Maj. Mark Budde, a relative and himself a retired Marine who served a half century later in the same regiment as George, agrees: “It does sound a little crazy to be poking around the front lines in front of the German machine. I do not understand. Why didn’t they simply sit in their trenches, on both sides, and wait until 11:00 a.m. on the 11th?” Maj. Budde went so far as to launch informal inquiries from the Corps, including as recently as March 2012. “I’d like to hear the rationale for what the command was attempting to accomplish,” he says. No answer has been forthcoming.

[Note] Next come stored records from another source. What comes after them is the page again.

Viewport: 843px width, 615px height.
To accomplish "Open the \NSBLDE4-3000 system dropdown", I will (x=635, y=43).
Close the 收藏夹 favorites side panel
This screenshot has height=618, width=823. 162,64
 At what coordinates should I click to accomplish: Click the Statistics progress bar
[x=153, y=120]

Dr. Louis Meiners, a 1967 Xavier grad and great grand-nephew of Budde, has a collection of Budde’s wartime letters that offer a hint of clarity. “He was wounded at the front, sent to the hospital, returned to his position, and then his wound re-opened,” says Dr. Meiners. “He was sent back to the hospital, and he begged this time to return to the front, to give the Germans ‘one more go.’ ”

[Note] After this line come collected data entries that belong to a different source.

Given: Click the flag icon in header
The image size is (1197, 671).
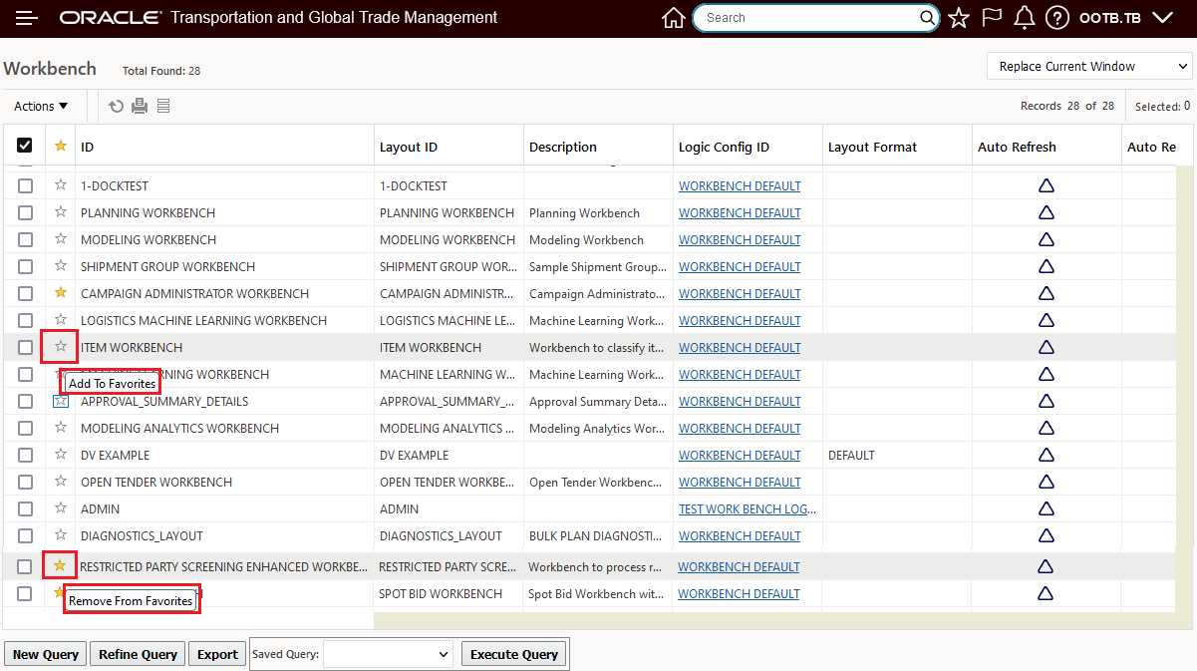Looking at the screenshot, I should click(x=991, y=17).
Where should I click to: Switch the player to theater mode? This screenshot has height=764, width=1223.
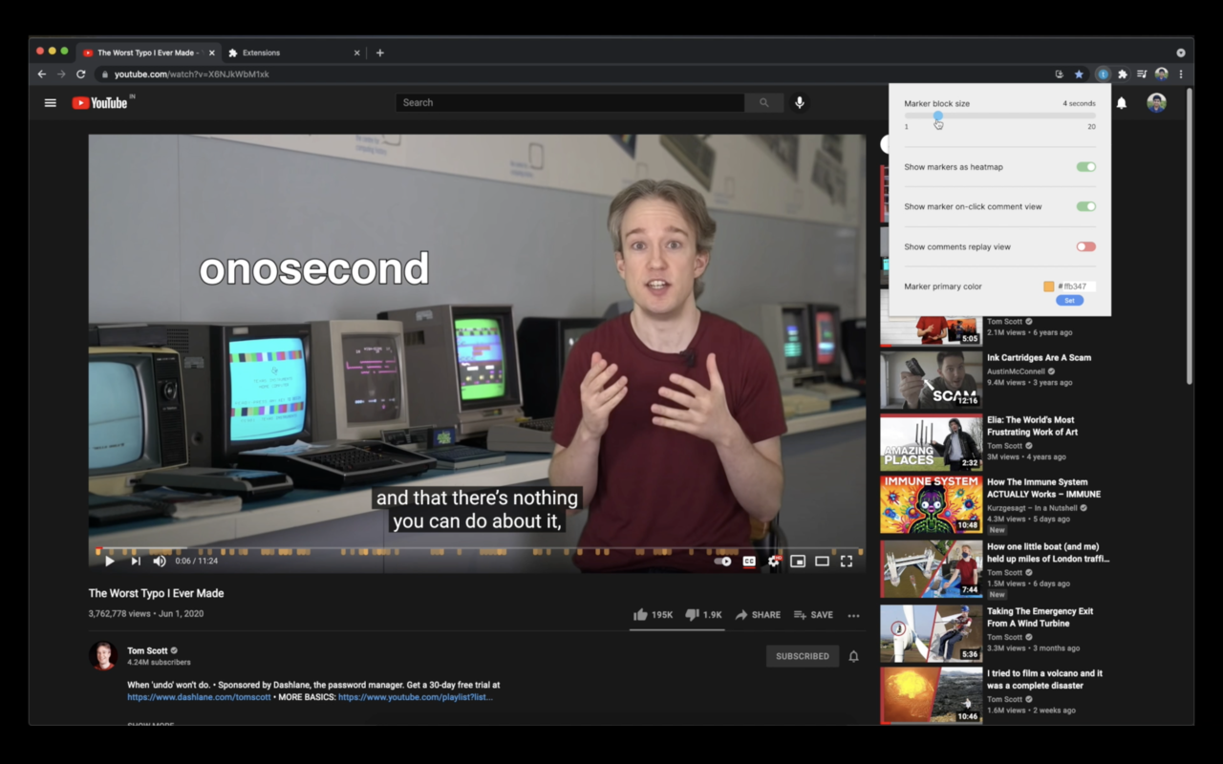[x=822, y=562]
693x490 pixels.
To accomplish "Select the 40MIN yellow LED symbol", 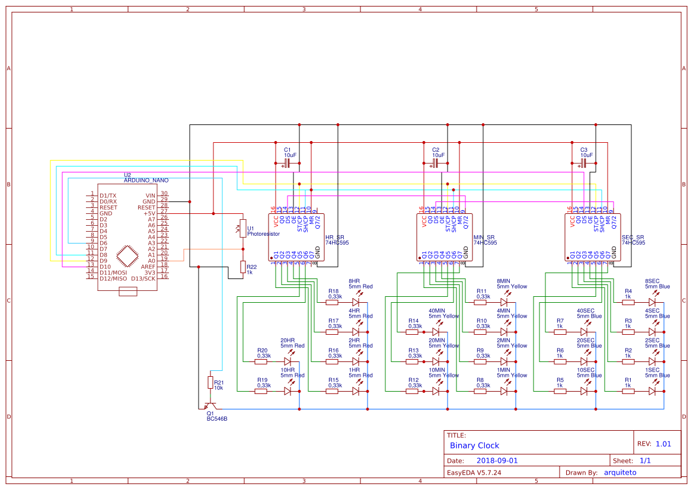I will (x=436, y=331).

So does this portray Budde as a glory hound? Can his excursion be written off as youthful misadventure or misplaced bravado? Or was it something else, something infinitely more sad—the final action of a despondent man who just lost his fiancée? “They bought a house together that they’d never live in,” says Dr. Meiners. “I’ve always wondered in the back of my mind, if he knew Regina had just died, if he wasn’t being just reckless.”
Another scenario is proffered: Perhaps these particular Marines hadn’t gotten the message of the impending peace. This was, after all, still an era of carrier pigeons and horseback messengers. “That was always my thought, that communications weren’t that great back then,” says niece Jean Meiners, a 1960 Xavier grad.
If there’s any lesson of significance to absorb from Budde’s sacrifice, perhaps it’s in the often fruitless injustice and arbitrary fraudulence that accompanies war. There’s a famous quote by Joseph Persico that William Budde likes to reference today, if by way of meager comfort: “The pointless fighting on the last day of the war is the perfect metaphor for the four years that preceded it, years of senseless slaughter for hollow purposes.”